Recently I have been building a reporting solution to utilize Metrics Vault functionality and at the same time aimed at improving data load monitoring and testing by shortening the error identification cycle.
The plan included following the steps below:
- Download and install Metrics Vault from GitHub.
- Schedule the load job to run once a day in SQL Server Agent.
- Prepare presentation layer views to report off Metrics Vault.
- Build visualization.
Qlik Sense has been set up as a reporting platform for the project I am currently on. I decided to give it a go and create my very first application with a little knowledge of the product.
The first stage involved pencil, several A4 sheets, a bit of time and drawing.
I was hoping to add as many relevant items to the dashboard as possible. In reality, the first prototype looked messy and I had to split it into several parts to make navigation easy, and still save the ability to track hub-source and hub-satellite dependencies.
After completing the work on application layout I had to think about structuring the data in a way Qlik is able to digest. The best practice for Qlik data model is a star or snowflake schema with the central fact table (or tables) and dimensions capturing descriptive information and having no circular references. I found the quality of data preparation to be very important, which helped me to build the app within a couple of hours.
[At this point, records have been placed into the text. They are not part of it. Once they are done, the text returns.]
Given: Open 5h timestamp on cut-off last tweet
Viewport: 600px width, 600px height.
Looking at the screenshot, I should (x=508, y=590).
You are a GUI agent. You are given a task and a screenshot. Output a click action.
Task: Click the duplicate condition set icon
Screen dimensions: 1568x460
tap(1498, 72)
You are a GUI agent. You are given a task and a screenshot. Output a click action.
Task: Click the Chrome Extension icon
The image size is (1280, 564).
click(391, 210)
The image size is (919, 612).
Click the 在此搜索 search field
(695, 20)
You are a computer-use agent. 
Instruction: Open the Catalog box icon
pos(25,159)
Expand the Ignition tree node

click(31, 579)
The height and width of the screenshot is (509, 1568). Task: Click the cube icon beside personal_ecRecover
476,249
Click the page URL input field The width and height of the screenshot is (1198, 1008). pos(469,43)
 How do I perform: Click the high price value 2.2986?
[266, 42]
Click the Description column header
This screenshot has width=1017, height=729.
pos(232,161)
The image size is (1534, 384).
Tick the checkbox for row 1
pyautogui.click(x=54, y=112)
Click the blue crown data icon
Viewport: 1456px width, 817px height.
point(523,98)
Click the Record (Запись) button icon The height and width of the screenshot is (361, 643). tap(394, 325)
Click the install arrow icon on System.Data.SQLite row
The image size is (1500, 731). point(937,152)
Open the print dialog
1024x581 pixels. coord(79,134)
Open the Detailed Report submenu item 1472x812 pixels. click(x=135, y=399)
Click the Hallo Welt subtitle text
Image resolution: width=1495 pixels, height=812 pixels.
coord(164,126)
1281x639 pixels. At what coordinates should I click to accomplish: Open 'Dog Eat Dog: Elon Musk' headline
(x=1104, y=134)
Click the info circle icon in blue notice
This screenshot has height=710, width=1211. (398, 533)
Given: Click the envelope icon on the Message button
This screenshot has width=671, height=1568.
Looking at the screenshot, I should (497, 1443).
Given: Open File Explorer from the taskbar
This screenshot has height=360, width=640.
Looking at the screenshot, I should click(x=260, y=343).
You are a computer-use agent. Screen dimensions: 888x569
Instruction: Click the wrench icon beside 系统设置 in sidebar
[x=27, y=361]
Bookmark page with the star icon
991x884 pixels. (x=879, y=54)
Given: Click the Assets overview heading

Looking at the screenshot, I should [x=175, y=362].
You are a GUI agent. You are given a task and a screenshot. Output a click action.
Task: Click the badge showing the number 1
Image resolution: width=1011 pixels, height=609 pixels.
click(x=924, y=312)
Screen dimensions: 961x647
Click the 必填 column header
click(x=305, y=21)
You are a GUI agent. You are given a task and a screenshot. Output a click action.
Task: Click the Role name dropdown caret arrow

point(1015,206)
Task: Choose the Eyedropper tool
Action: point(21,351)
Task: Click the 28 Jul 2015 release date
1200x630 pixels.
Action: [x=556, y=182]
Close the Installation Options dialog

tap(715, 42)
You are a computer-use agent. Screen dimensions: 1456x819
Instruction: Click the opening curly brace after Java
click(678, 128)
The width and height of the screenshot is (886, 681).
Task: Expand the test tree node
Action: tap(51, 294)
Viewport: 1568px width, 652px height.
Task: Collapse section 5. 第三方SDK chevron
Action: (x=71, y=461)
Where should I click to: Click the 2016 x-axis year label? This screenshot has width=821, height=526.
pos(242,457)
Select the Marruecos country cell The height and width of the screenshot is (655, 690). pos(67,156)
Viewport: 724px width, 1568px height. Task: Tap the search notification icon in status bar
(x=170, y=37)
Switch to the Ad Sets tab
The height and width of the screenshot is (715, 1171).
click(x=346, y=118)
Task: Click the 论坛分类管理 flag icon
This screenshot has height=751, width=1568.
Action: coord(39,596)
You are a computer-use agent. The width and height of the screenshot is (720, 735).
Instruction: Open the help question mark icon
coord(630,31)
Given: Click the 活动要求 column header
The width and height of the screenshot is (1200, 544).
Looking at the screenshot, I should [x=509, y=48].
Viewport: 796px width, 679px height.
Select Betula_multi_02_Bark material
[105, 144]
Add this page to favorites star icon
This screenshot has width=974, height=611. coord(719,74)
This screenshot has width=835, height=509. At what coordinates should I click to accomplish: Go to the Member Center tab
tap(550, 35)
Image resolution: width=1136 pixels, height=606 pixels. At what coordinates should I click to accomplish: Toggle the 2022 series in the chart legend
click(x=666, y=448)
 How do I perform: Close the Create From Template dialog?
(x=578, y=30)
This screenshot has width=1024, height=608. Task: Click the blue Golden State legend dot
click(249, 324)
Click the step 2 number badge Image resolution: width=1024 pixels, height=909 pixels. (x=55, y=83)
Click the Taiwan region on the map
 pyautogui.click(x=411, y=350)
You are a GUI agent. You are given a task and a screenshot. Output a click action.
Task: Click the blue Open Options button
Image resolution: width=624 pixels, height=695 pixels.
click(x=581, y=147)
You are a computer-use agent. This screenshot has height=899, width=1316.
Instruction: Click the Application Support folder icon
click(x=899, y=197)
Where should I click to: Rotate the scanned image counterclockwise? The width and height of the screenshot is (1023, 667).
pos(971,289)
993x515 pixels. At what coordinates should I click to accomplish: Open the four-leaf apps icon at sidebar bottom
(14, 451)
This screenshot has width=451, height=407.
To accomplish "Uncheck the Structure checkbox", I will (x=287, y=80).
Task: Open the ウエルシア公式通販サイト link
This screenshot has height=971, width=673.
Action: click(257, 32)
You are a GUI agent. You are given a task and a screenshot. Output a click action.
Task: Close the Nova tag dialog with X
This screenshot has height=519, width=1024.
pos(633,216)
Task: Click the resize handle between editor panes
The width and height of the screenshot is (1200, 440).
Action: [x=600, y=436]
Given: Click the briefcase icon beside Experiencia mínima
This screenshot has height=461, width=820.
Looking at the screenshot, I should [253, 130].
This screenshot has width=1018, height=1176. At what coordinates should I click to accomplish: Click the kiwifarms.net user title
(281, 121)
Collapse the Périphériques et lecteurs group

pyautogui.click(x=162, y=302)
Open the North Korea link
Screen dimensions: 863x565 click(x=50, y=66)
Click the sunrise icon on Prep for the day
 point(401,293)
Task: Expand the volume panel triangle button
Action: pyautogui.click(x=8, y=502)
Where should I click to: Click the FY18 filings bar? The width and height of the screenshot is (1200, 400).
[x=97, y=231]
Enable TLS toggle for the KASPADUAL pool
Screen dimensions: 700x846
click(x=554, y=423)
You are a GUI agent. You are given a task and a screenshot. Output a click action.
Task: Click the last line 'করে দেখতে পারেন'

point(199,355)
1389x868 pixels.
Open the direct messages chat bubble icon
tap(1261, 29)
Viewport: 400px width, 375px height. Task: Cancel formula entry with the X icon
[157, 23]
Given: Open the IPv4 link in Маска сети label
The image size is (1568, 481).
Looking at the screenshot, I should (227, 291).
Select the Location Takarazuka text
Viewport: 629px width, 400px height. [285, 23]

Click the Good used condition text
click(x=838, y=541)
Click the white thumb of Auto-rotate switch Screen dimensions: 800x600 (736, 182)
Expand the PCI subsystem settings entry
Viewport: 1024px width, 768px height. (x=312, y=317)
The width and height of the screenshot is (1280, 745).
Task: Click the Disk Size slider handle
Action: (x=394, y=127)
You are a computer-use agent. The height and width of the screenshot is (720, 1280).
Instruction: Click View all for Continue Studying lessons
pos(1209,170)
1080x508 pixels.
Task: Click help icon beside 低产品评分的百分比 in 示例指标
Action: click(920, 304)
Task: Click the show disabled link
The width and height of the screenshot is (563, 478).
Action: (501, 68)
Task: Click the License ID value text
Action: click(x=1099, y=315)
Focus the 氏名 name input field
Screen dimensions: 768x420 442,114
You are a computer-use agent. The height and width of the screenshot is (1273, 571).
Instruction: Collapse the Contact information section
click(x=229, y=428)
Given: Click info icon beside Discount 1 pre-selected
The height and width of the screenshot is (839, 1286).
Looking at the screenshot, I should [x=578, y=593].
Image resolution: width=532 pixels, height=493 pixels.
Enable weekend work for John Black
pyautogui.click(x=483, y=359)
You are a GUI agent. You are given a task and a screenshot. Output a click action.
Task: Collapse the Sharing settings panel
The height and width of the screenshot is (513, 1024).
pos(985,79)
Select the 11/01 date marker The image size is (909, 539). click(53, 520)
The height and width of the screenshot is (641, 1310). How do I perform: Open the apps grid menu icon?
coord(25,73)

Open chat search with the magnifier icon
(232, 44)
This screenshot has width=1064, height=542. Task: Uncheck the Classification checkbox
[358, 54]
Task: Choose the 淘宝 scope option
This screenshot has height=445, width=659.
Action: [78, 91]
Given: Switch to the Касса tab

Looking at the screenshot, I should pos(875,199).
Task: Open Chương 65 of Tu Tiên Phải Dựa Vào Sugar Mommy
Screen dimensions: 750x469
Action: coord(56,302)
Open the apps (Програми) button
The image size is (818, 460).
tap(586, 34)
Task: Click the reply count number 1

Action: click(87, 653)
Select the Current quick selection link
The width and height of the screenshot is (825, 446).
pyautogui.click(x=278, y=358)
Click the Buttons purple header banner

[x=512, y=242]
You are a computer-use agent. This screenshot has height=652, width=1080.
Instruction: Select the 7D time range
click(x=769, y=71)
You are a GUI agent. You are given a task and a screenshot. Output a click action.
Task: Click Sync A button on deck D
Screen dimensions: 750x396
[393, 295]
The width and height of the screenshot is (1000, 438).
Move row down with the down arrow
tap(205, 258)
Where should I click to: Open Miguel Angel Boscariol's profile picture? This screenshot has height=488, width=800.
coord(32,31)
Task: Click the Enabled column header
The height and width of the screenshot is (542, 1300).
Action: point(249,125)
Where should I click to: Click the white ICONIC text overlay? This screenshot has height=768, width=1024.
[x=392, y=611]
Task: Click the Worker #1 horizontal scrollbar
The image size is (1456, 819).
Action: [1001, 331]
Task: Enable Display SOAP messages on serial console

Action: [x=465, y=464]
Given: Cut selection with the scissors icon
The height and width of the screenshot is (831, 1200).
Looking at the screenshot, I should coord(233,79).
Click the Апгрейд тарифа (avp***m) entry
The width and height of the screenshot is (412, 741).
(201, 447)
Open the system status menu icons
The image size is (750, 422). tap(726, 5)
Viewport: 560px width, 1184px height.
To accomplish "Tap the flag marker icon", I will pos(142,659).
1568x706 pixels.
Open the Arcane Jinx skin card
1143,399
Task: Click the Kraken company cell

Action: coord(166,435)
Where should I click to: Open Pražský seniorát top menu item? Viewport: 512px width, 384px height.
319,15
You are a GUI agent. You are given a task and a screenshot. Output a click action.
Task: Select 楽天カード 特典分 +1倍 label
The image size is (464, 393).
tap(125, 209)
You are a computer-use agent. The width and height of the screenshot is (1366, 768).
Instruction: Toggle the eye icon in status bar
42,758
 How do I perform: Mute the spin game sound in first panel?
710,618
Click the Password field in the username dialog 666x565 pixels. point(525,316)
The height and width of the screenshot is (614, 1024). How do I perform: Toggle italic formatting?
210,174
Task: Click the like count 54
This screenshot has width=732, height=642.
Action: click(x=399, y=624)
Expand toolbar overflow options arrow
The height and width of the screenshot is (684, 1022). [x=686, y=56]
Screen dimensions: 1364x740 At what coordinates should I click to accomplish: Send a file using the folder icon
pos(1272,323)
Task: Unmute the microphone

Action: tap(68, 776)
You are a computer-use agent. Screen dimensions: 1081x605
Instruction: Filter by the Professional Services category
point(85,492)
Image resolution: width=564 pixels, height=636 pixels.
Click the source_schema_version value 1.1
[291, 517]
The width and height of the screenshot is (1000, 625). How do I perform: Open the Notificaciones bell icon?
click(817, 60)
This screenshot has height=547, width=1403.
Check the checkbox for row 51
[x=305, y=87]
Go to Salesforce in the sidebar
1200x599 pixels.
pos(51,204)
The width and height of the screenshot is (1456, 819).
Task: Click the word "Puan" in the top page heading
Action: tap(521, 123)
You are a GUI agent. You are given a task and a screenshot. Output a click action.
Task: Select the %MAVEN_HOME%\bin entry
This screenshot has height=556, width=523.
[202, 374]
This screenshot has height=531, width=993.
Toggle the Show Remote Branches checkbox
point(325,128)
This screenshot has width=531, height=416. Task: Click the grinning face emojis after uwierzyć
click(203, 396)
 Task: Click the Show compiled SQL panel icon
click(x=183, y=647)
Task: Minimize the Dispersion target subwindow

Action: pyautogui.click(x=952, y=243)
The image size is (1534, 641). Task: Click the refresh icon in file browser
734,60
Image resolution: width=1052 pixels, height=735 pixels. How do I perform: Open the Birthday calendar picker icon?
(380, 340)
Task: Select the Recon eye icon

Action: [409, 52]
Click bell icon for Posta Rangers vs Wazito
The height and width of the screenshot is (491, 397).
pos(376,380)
Countering that, the poor data layout will most likely lead to adding unobvious extra steps into the logic making the application less clean and harder to support.
Overall working with the product seemed to be less straightforward and intuitive as I had expected. It took time googling and seeking an expert’s assistance to figure out how to build the desired visualization.
In the end, I have a three-sheet application. The areas I focused capturing data on are:
(1) The growth and change rate of hubs (also it is valid for satellites, see below (2)) tables counting the number of rows over the period of time. Here a tester/or developer can choose the desired hub and look at volumes of data coming every run, track business keys counts by source.
(2) Satellite data profiles to deal with data quality issues.
(3) Schedule execution statistics split by tasks load times and errors for quicker identification of the changes in the task loading behaviour and/or to optimize loading procedures.
Metrics Vault views can be downloaded and installed from GitHub Release_Scripts folder.
Monitoring is powerful and can change the way you think about processes. Even simple table counts can show interesting patterns, revealing valuable business information. Constantly consider what more you could learn from your information.